La rencontre décalée
Il a toujours eu, dans un coin de sa tête, un désir décalé de voir autre chose. Il en était conscient, et, à ses heures pensives, il aimait à envisager son cerveau en forme de polyèdre et à chercher vaillamment le coin contenant sa folle envie. Il se savait à côté des autres, même parmi la foule. Il s’imaginait ailleurs, en se sentant ici, avec un don secret d’ubiquité. Il voyait la vie au loin. Parfois, à l’évocation d’un événement, Eneko ressentait un souvenir de l’instant, comme s’il l’avait vécu, alors que ce ne fut pas le cas.
Cette sensation d’être différent des autres était venue dès l’adolescence. Il avait le sentiment de suivre plusieurs vies en parallèle. Tout en expérimentant l’instant présent de sa propre vie, il voyait – ou ressentait – simultanément ce qui se passait ailleurs, dans des lieux où il n’était pas physiquement. Parfois, en une seule journée, il pouvait contempler à distance trois ou quatre vies en plus de la sienne. C’est en tout cas ce qu’il pensait. Mais il n’en disait mot à personne.
D’un tempérament vif, il eut rapidement fait le tour de son quotidien, et dut alors affronter la monotonie. Il était affamé de nouveautés par peur de tourner en rond. Pour satisfaire son désir d’ailleurs, Eneko voyagea beaucoup. Il partit dans les capitales européennes à la recherche de gens décalés comme lui. Il trouva toutes sortes d’individus à Londres, Berlin, Rome, Prague, etc. Mais personne avec le même talent que lui. Un voyage en entraînant un autre, il poursuivit son chemin en Asie. Il y vit des gens fort étranges qui revendiquaient des pouvoirs mystiques ou divins, des gens qui ne dialoguaient plus avec les humains mais qui écoutaient des dieux et des créatures secrètes. Cela ne convenait pas à Eneko qui construisait un chemin fondé sur la raison et la liberté.
Ses voyages ne rassasiaient pas l’homme. Ils n’étaient jamais suffisants. Eneko voulait toujours aller plus loin. Beaucoup plus loin. Il avait fait le tour de la planète, mais ce n’était pas encore assez. Car, au fond, la diversité des peuples se caractérisait par de faibles différences ; les mêmes êtres habitaient aux quatre coins du monde. Il chercha longtemps comment partir plus loin, où pouvait-il aller pour sortir de la monotonie de la vie humaine, pour découvrir des espaces et des échanges vraiment différents ? Et, enfin, un jour, il comprit que le plus grand voyage qu’il puisse faire – le plus loin qu’il puisse aller – était de partir au-delà du vivant.
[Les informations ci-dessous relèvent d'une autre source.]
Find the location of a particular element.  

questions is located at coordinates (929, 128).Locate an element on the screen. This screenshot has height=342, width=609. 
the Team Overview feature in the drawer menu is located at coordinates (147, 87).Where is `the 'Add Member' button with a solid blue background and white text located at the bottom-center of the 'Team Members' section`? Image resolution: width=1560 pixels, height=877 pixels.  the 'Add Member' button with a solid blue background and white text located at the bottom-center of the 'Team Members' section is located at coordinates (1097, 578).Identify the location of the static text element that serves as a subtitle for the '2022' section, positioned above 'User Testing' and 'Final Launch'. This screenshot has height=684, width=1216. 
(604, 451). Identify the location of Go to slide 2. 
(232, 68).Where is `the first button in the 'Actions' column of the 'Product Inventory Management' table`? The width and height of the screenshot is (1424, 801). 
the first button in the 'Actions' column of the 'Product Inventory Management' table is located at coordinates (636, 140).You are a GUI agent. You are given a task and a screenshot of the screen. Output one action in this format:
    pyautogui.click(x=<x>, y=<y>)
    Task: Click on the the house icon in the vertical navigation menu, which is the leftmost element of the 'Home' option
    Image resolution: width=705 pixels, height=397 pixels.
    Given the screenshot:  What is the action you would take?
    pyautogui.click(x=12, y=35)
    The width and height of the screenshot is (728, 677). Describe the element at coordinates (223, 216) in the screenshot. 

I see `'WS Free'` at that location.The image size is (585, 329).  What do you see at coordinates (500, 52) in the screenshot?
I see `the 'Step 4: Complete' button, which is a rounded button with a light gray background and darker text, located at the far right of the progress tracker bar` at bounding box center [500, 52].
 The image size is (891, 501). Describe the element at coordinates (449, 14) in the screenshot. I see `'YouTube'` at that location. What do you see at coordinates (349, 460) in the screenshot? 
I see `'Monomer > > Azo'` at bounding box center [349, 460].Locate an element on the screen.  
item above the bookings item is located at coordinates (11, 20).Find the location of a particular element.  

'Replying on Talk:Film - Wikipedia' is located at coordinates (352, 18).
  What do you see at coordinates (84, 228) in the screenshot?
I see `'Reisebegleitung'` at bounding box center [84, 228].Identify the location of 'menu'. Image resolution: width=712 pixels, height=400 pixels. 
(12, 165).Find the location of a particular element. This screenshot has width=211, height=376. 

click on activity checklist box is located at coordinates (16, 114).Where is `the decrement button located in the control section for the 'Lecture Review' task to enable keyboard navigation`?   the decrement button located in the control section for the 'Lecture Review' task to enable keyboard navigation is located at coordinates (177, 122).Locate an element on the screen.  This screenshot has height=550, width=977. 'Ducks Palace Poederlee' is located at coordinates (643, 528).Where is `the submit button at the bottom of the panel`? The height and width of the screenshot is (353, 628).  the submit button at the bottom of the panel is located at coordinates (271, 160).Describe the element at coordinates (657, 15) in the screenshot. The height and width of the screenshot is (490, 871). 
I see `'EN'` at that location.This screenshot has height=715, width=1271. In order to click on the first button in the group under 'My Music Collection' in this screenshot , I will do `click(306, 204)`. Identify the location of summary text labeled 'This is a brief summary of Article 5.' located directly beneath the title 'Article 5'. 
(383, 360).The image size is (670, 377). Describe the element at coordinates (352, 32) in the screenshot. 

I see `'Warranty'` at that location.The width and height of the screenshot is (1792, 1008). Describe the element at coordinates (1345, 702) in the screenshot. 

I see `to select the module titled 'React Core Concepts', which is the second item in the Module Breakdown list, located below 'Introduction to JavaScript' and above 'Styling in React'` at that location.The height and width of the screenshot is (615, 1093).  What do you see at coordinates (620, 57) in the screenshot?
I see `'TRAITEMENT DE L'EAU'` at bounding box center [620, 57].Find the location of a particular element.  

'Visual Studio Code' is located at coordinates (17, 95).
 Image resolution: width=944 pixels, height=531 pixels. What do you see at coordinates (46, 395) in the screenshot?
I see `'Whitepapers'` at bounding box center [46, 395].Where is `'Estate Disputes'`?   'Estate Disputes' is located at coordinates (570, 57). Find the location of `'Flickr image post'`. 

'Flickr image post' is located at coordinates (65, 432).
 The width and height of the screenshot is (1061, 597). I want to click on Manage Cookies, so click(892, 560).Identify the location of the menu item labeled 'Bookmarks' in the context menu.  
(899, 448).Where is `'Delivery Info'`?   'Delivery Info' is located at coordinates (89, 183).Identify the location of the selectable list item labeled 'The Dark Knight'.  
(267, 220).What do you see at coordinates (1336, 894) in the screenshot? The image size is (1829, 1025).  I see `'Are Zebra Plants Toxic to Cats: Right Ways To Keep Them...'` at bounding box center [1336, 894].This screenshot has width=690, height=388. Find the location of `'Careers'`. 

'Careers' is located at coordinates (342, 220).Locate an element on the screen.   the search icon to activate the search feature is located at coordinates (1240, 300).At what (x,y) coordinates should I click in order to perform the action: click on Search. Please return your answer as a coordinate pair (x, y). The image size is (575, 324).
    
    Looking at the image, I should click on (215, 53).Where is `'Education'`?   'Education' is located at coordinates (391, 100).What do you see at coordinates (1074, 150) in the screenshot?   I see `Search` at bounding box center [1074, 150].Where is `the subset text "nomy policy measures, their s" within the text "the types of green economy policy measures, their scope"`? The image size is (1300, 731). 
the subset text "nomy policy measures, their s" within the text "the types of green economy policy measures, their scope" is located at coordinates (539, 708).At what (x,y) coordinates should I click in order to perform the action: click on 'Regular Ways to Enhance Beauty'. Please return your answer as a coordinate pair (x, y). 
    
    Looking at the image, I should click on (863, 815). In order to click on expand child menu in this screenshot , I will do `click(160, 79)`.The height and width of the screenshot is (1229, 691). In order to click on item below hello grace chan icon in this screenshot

C’était la mort ! Rencontrer la mort était une odyssée infiniment plus excitante et bien plus lointaine qu’un petit séjour sur un territoire à dix mille kilomètres de la maison pour rencontrer des semblables. Mais comment rencontrer la mort ? Son désir de vivre pleinement l’aventure, et aussi son attachement à la vie – après tout, il n’avait qu’elle ! –, le préservaient d’une quelconque envie suicidaire.
Il trouva la réponse le jour de ses trente ans. Alors qu’il attendait le bus 37 pour rentrer chez lui, il contempla l’hôpital gériatrique, situé à seulement quelques pas de l’arrêt de bus, et se dit que c’était l’endroit le plus moche au monde. La laideur du bâtiment n’encourageait pas les patients à s’accrocher à la vie, la façade décrépie et lézardée cachait mal la tristesse derrière les murs épais. Aucun bruit ne sortait, aucun visage aux fenêtres. L’hôpital semblait mort. En se retournant, Eneko découvrit que face au portail de l’hôpital, de l’autre côté de la rue, était installée une entreprise de pompes funèbres.
« Quelle merveilleuse idée ! Pas étonnant que les patients ne se ruent pas aux fenêtres », pensa-t-il.
On avait déjà l’habitude de voir les médecins libéraux, généralistes et spécialistes, ouvrir leur cabinet près de l’hôpital, comme pour mieux préparer l’admission du patient, voilà que maintenant on implantait aussi les pompes funèbres devant l’hôpital pour optimiser la sortie. La ville avait pensé à tout pour simplifier les démarches des familles, de la prérentrée à la sortie définitive de l’hôpital. Les familles n’avaient qu’à traverser la route, payer le service, et ne plus y penser. Si, par chance, à la première visite, le patient hospitalisé ne repartait pas les pieds en avant, il se retrouverait, à la sortie, stoppé au portail, et il saurait immanquablement, en voyant les fleurs en plastique à travers la vitrine de la devanture, que tout était déjà prêt en cas de défaillance au prochain séjour.